§ **Exercise**
Please give the lines between the one holding "Minimize the window using the yellow button" and the one holding "The image size is (888, 654).", inclusive, as a numbered list, leaving out any blank lines.

§ **Information shown**
** Start **

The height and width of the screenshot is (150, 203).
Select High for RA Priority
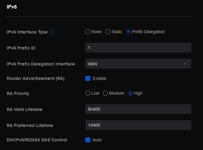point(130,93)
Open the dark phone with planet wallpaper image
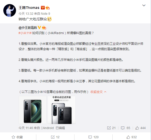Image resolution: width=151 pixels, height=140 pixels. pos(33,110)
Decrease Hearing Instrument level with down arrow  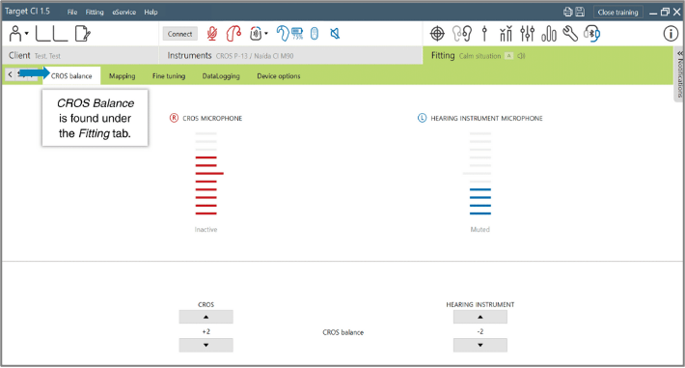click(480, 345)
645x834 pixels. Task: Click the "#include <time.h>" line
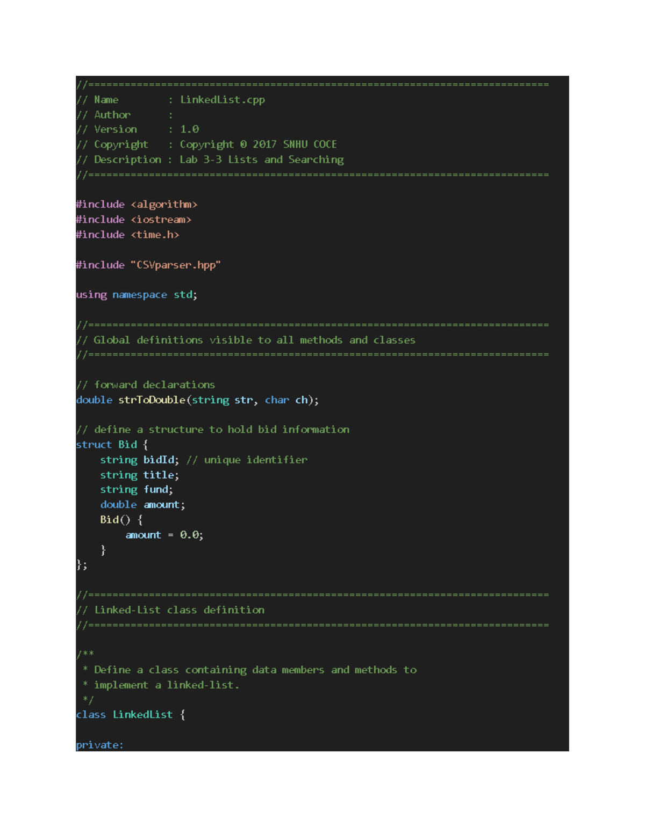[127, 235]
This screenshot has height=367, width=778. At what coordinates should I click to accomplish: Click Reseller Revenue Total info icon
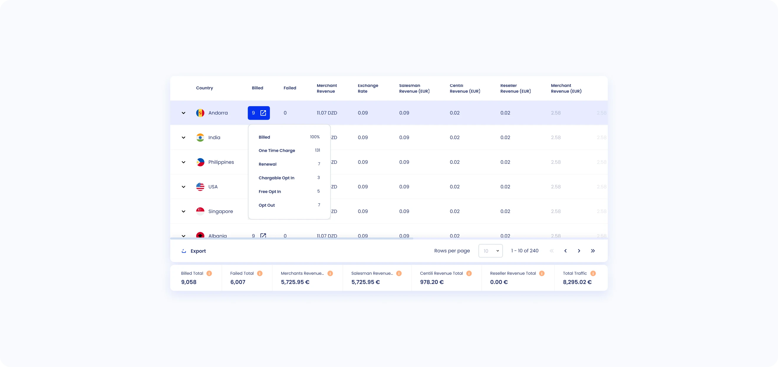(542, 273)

** End **
** Start **

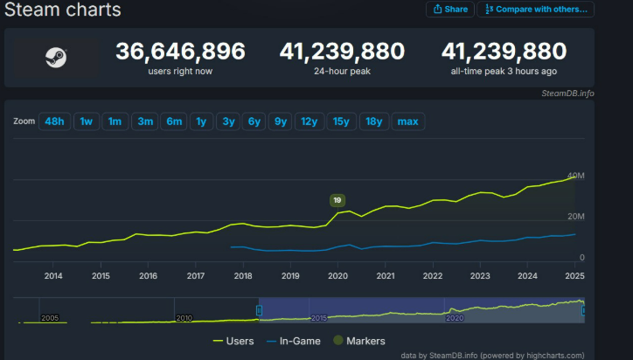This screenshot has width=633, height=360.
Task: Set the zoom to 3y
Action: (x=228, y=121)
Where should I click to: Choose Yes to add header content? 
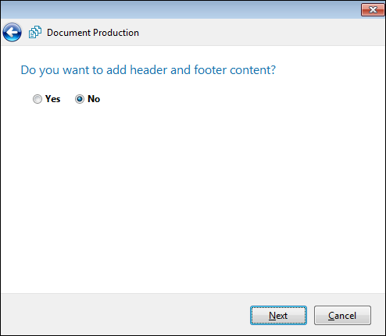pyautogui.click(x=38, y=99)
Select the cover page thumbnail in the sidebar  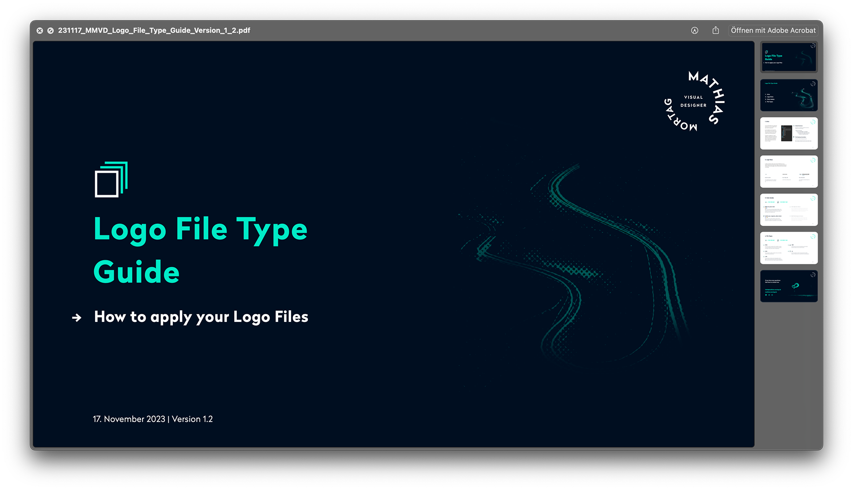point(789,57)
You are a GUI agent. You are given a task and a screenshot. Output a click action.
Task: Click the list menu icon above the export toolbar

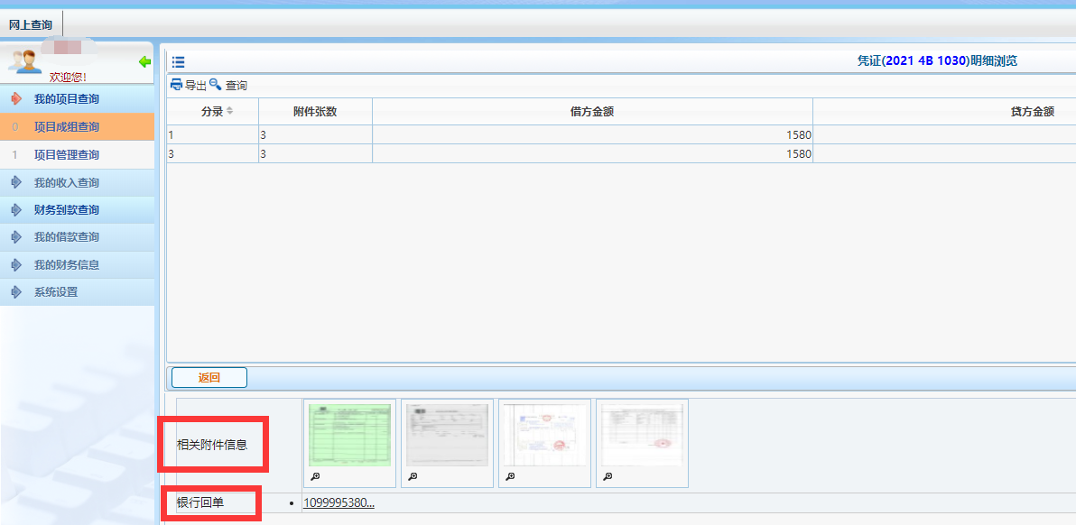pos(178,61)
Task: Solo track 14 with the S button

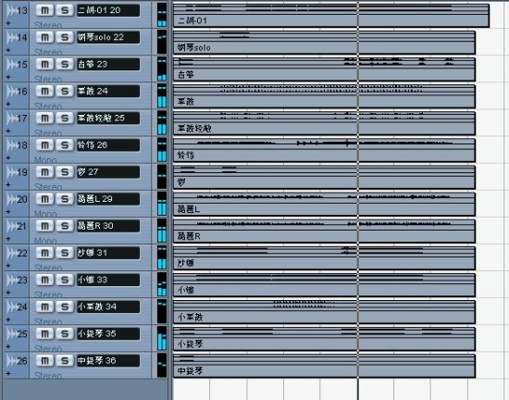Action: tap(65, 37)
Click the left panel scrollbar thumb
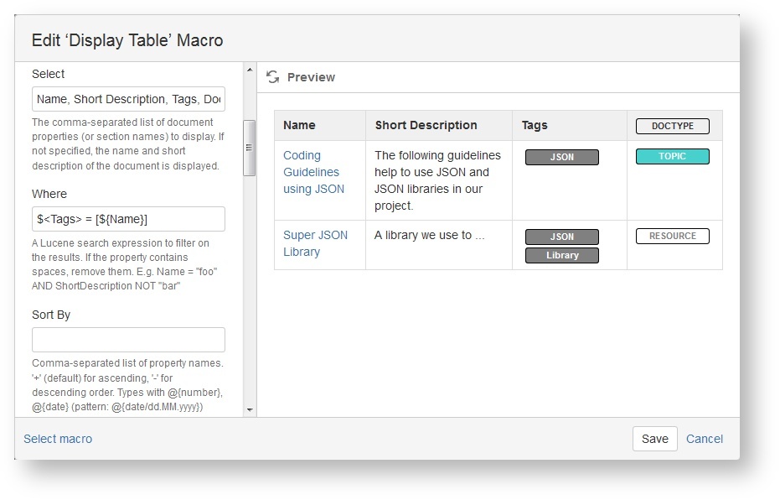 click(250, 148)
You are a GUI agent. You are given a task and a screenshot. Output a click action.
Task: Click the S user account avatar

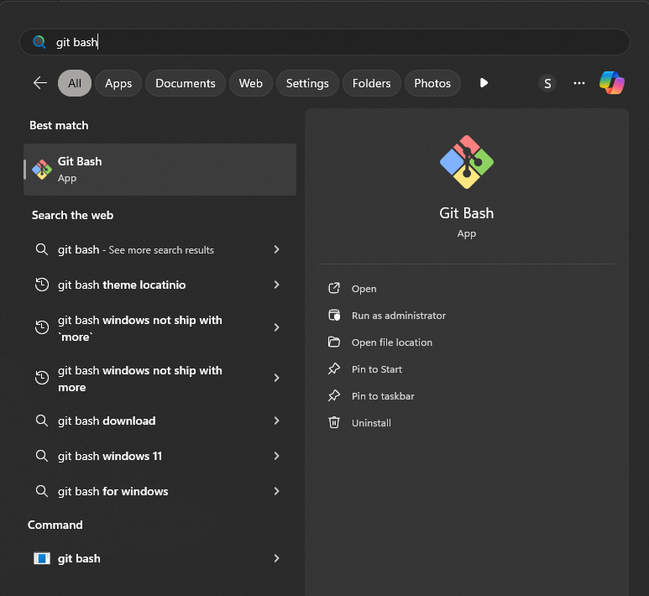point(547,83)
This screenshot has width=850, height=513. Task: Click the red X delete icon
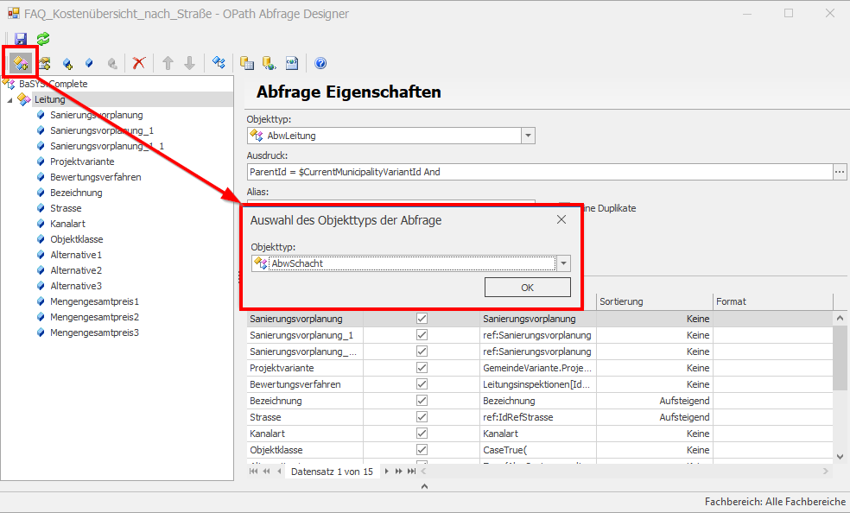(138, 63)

** End **
** Start **

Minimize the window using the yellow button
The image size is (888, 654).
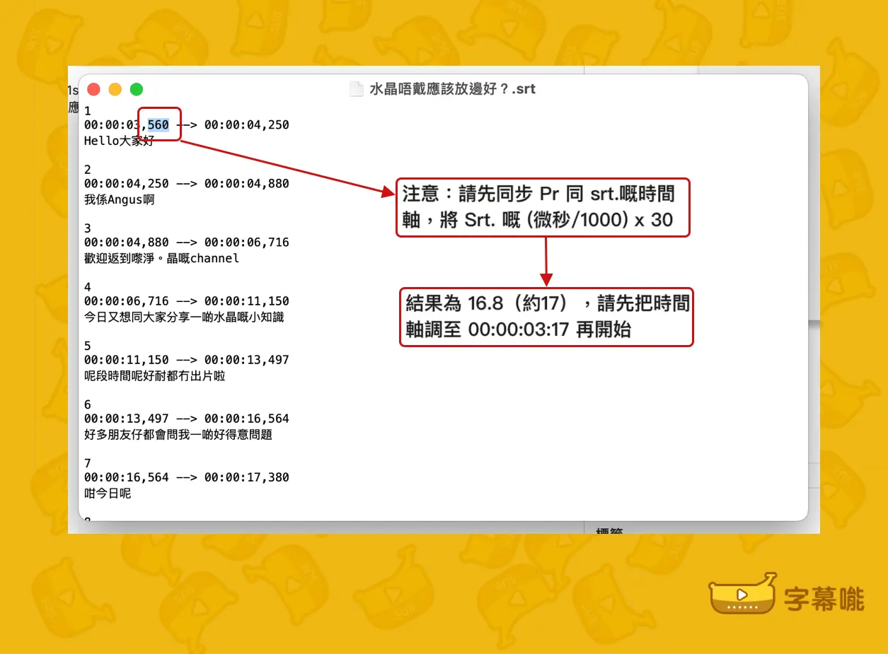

** End **

§ **Task output**
1. Minimize the window using the yellow button
2. The image size is (888, 654).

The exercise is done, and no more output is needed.